Ce soir, je chante Rigoletto. Je viens de chanter à Vienne Simon Boccanegra dans une production qui, entre nous, n’a rien de particulier. Tout le monde a dit, la presse aussi : « Avec Nucci, on a découvert un autre ouvrage ». Et c’est ça qui m’intéresse. J’ai à mon actif presque 3000 représentations dont 1800 dans un ouvrage de Verdi, dans tous les théâtres du monde. Sauf Sidney, parce que c’est trop loin. Je suis grand-père, j’ai deux petites-filles.
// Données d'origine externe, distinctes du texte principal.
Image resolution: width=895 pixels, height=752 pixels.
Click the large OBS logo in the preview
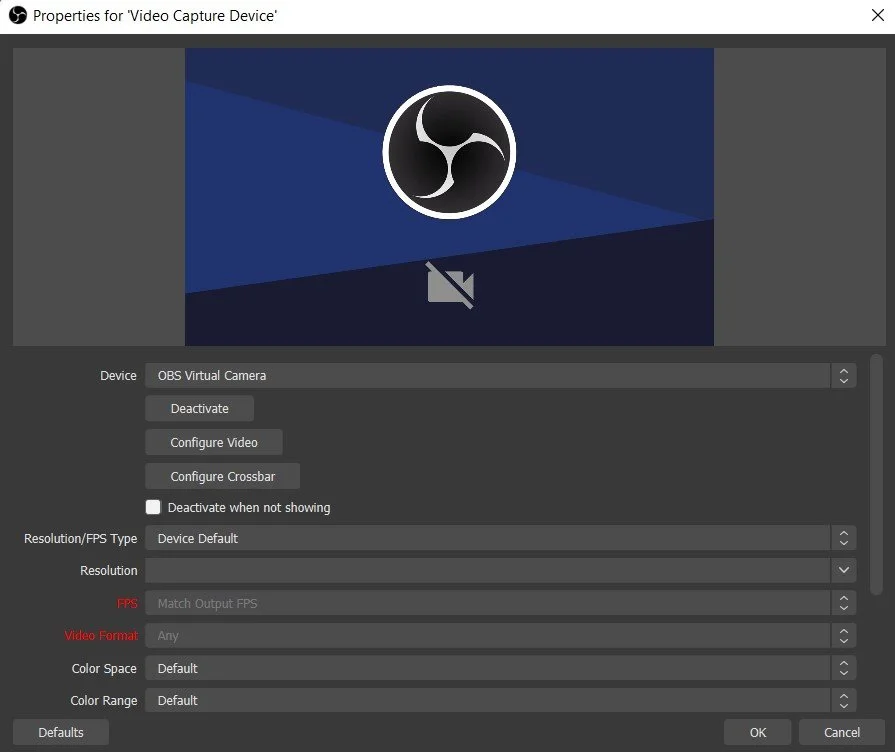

Aujourd’hui ce dont j’ai besoin, c’est de rester à la maison, non pas de faire carrière. Ce qui me motive, c’est de découvrir chaque soir le génie de Verdi, c’est grâce à lui que je peux être chaque soir différent. Il y a d’autres compositeurs extraordinaires mais il faut faire ce qu’ils disent ; ils ne laissent pas la possibilité d’interpréter. Alors que Verdi… Chaque pause, chaque expression, je peux leur donner une nouvelle signification…
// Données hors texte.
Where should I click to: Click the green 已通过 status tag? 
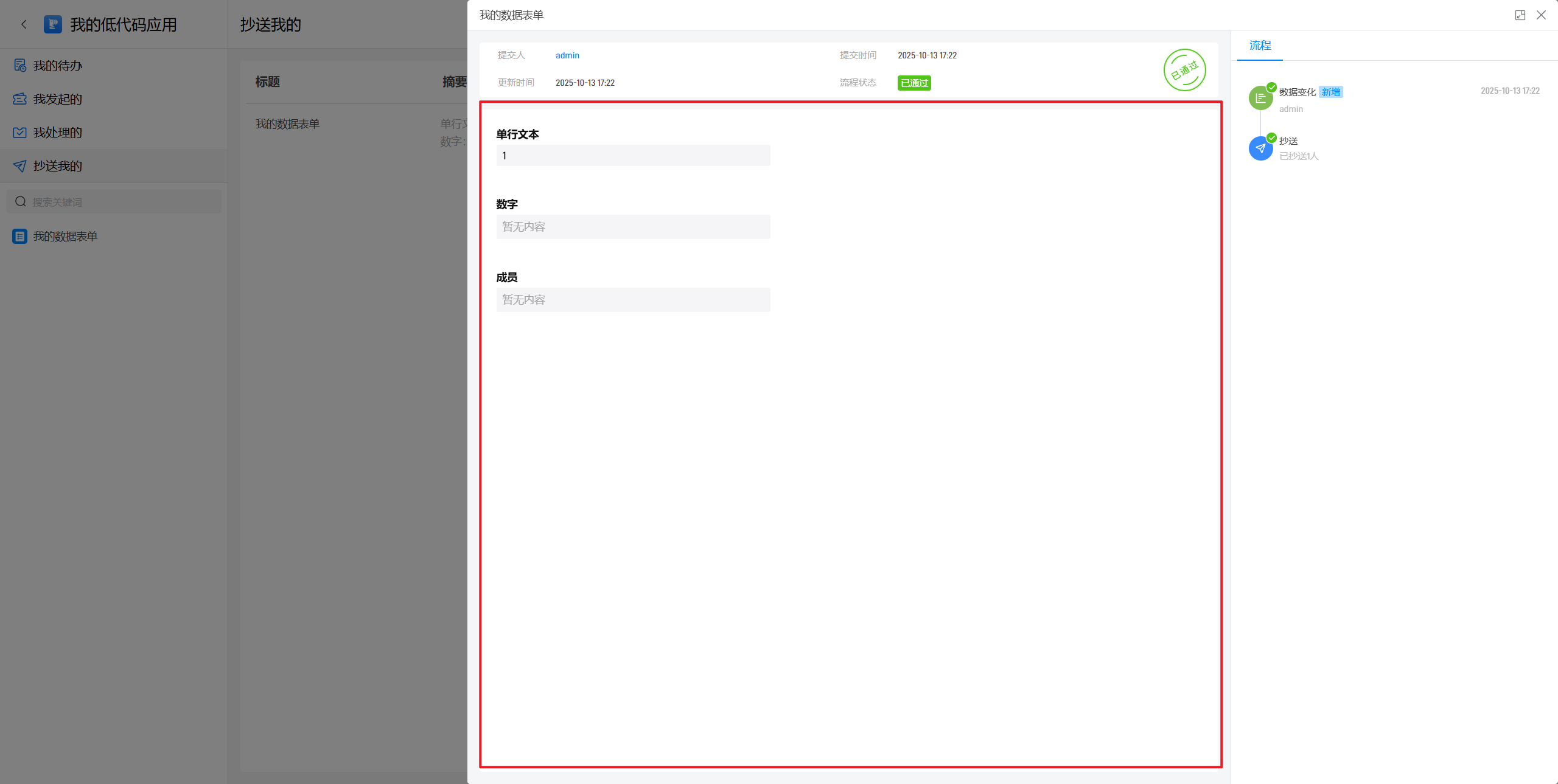tap(913, 83)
« Ma voix est toujours la même.
Mon premier Rigoletto, je l’ai fait avec Adriana le 10 mai 1973. Il y a 35 ans. Ma vocalité avec les ans a pris un peu de rotondité mais ma voix est toujours la même. Ma manière de chanter est identique, de faire la phrase aussi. On a l’air de le découvrir aujourd’hui : Leo Nucci à 66 ans est encore en forme ! Ce qui a changé depuis mon premier Rigoletto, c’est que je suis devenu père puis grand-père, j’ai perdu mes parents. L’expérience de la vie… En 1974, j’étais à Lisbonne lors de la révolution des œillets. En 1990, le mur de Berlin est tombé. J’ai vécu ces différentes périodes qui ont vu l’humanité se métamorphoser et je porte cette expérience, je l’exprime à travers mon chant.
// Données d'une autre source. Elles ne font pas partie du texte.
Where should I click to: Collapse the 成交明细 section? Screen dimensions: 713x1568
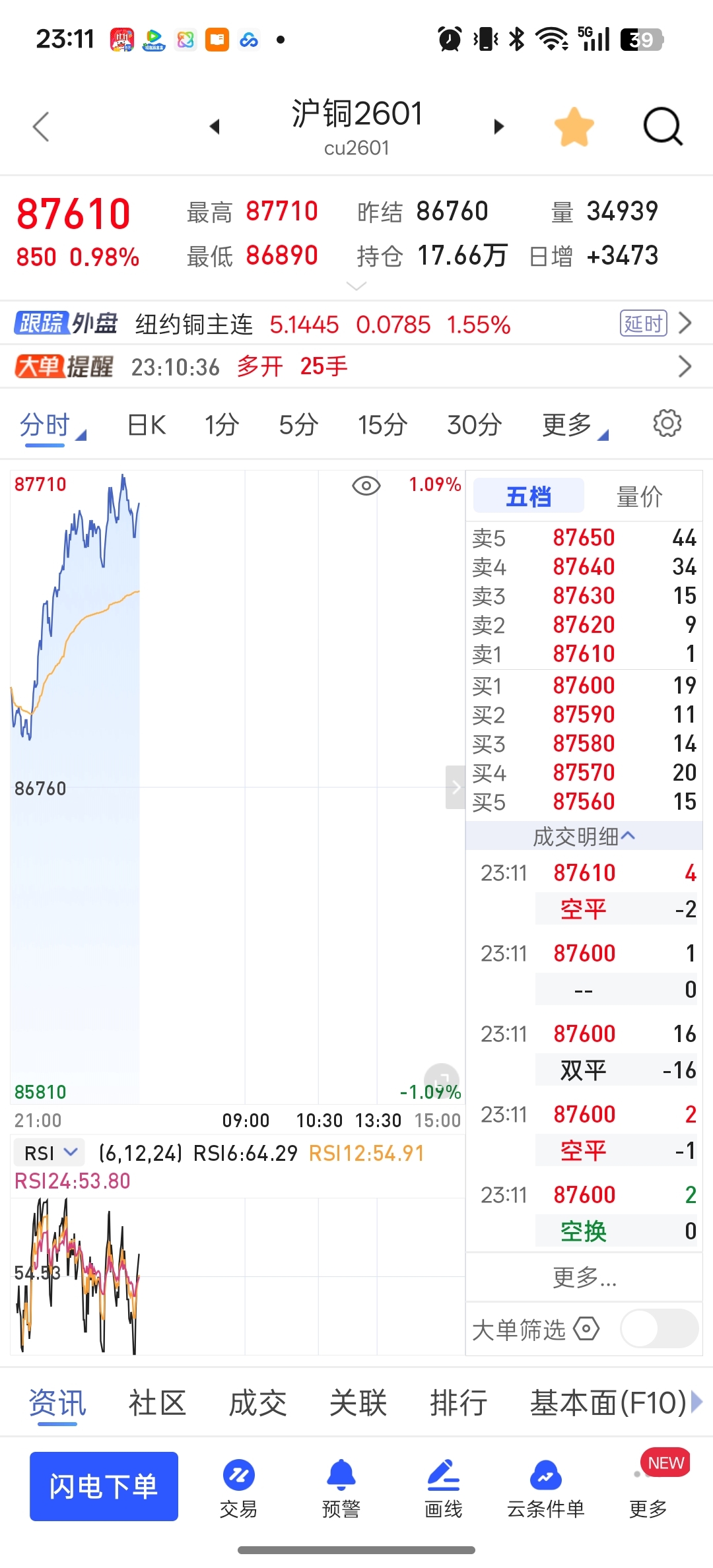tap(584, 836)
« L’artiste, ce n’est pas moi, c’est Verdi.
Si tu veux être un « divo », avoir une Ferrari, c’est une chose ; si tu veux servir le théâtre, la musique, ce n’est plus la même chose. Moi, par exemple, je lis les textes originaux de tous les ouvrages que j’interprète. Je ne me prends pas pour un artiste. Le vrai, le seul artiste, c’est Verdi. C’est celui dont l’art est intemporel, dont le langage reste universel, qui a l’intuition de l’humanité, des sentiments qui l’agitent, des relations éternelles entre les hommes. Tout cela, je le trouve en Verdi. Les autres me parlent moins. Le spectacle pour le spectacle ne m’intéresse pas. J’ai encore trois représentations prévues à Vienne de L’elisir d’amore avec Juan-Diego Florez. A mon âge, je joue Belcore ! Et après basta ! Verdi, seulement Verdi.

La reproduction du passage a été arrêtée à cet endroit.